Useful code for checking progress during indexing
Hi all, just wanted to share this very helpful query that will check the status on the create index process. -I have one thats been running for almost 24 hours and seeing the progress creep up has been a stress relief.
This is the results you get if you run it in pgadmin.
SELECT
now()::TIME(0),
a.query,
p.phase,
round(p.blocks_done / p.blocks_total::numeric * 100, 2) AS "% done",
p.blocks_total,
p.blocks_done,
p.tuples_total,
p.tuples_done,
ai.schemaname,
ai.relname,
ai.indexrelname
FROM pg_stat_progress_create_index p
JOIN pg_stat_activity a ON p.pid = a.pid
LEFT JOIN pg_stat_all_indexes ai on ai.relid = p.relid AND ai.indexrelid = p.index_relid;
source: https://dba.stackexchange.com/questions/11329/monitoring-progress-of-index-construction-in-postgresql/249784#249784?newreg=7a3d794dcb154b6782ca390ead375050
Thank you! That's really useful. Those indexes on the json column I know are very slow to build. And probably not very efficient!

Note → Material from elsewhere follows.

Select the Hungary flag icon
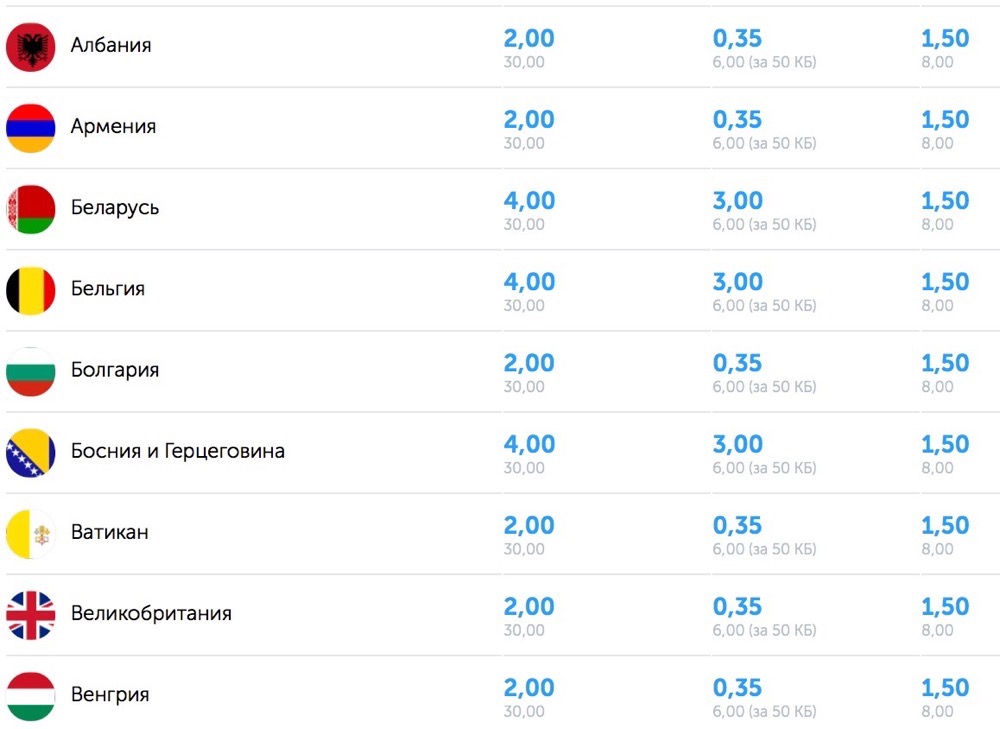tap(31, 696)
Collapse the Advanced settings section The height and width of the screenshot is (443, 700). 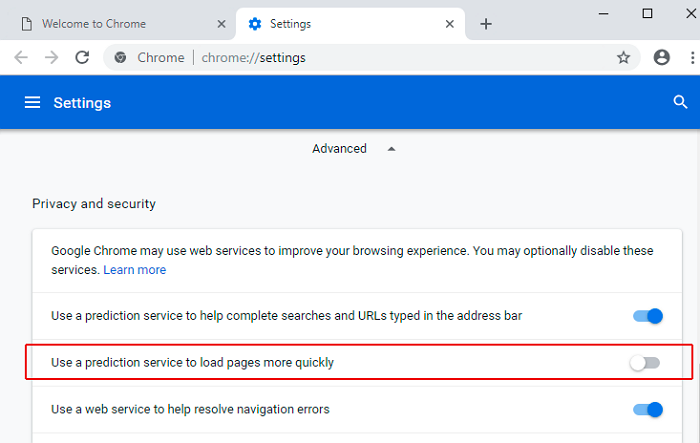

The whole thing took about 2 days for me last time I ran it. The indexes were a long time, and then the final full vacuum command, as that rebuilds the data. That also may be unnecessary. Because there's a lot of processing of the data, I thought it would be a useful way of reducing the final database size. I'll need to double check again how effective it is though.
One next stage to the project I will start having a look at is more tailored indexing. Some of the data would be useful in a full-text search, and I think that would mean pulling out the relevant data fields (e.g. book description, title) into a tsvector column. And then indexing only specific fields in the json.
Also, thanks for the PR! Apologies for the delay, it's been a busy week so I've been a bit delayed getting a chance to look at it. But I'm looking forward to seeing the tests run!